The vote is being closely watched as an indicator of the anti-immigrant party’s momentum. The AfD has a big lead in polls for the Thuringia state election in September, one of three in former communist East Germany where its support is about twice as strong as in nationwide surveys. 

With about 80% of the votes counted from Sunday’s local- and city-council ballots, the AfD was on 26.4%, up about nine percentage points from the last election in 2019, according to preliminary results. The CDU was roughly steady at 27.5%.

Most of the separate ballots for mayors and district administrators will need to go to a runoff on June 9, with either the CDU or the AfD ahead in many of those. 

The three parties in Chancellor Olaf Scholz’s ruling coalition all lost ground as expected. Scholz’s Social Democrats were in third place on 11%, down about two points, the Greens lost almost four points to 3.8% and backing for the Free Democrats declined about two points to 2.7%. 

The initial results in Thuringia suggest support for the AfD is holding up relatively well in the east despite a string of recent scandals that have dented its polling numbers on a national basis. 
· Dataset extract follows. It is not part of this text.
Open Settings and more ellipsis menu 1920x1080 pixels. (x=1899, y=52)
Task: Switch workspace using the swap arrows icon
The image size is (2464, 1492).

The party was expelled last week from the Identity and Democracy Group in the European Parliament over controversial comments by Maximilian Krah. The AfD’s lead candidate in next month’s EU elections had been quoted by Italian newspaper la Repubblica as saying that not all members of the Nazi SS paramilitary organisation were criminals.
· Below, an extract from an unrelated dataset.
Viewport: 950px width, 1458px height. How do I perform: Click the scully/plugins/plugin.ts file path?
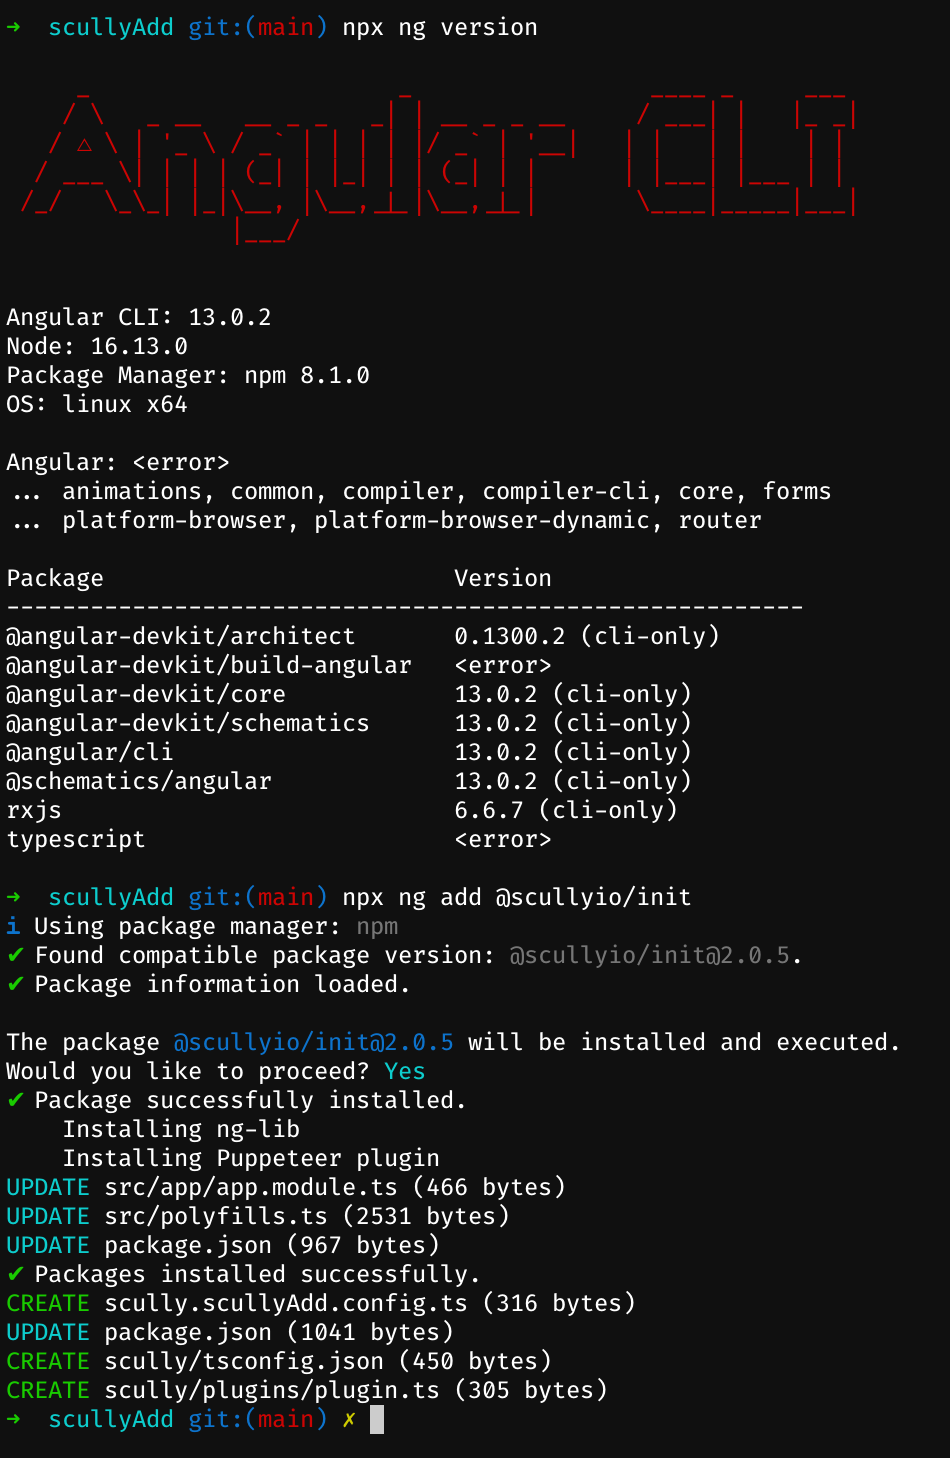[x=272, y=1390]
He was already under pressure after an aide was detained last month suspected of spying for China. He stepped down from the AfD leadership committee and said he won’t take part in any more campaign events before the June 6-9 vote.

Backing for the AfD fell by two percentage points to 14% in a monthly Allensbach poll for the Frankfurter Allgemeine Zeitung published Friday, after rising as high as 19.5% in January.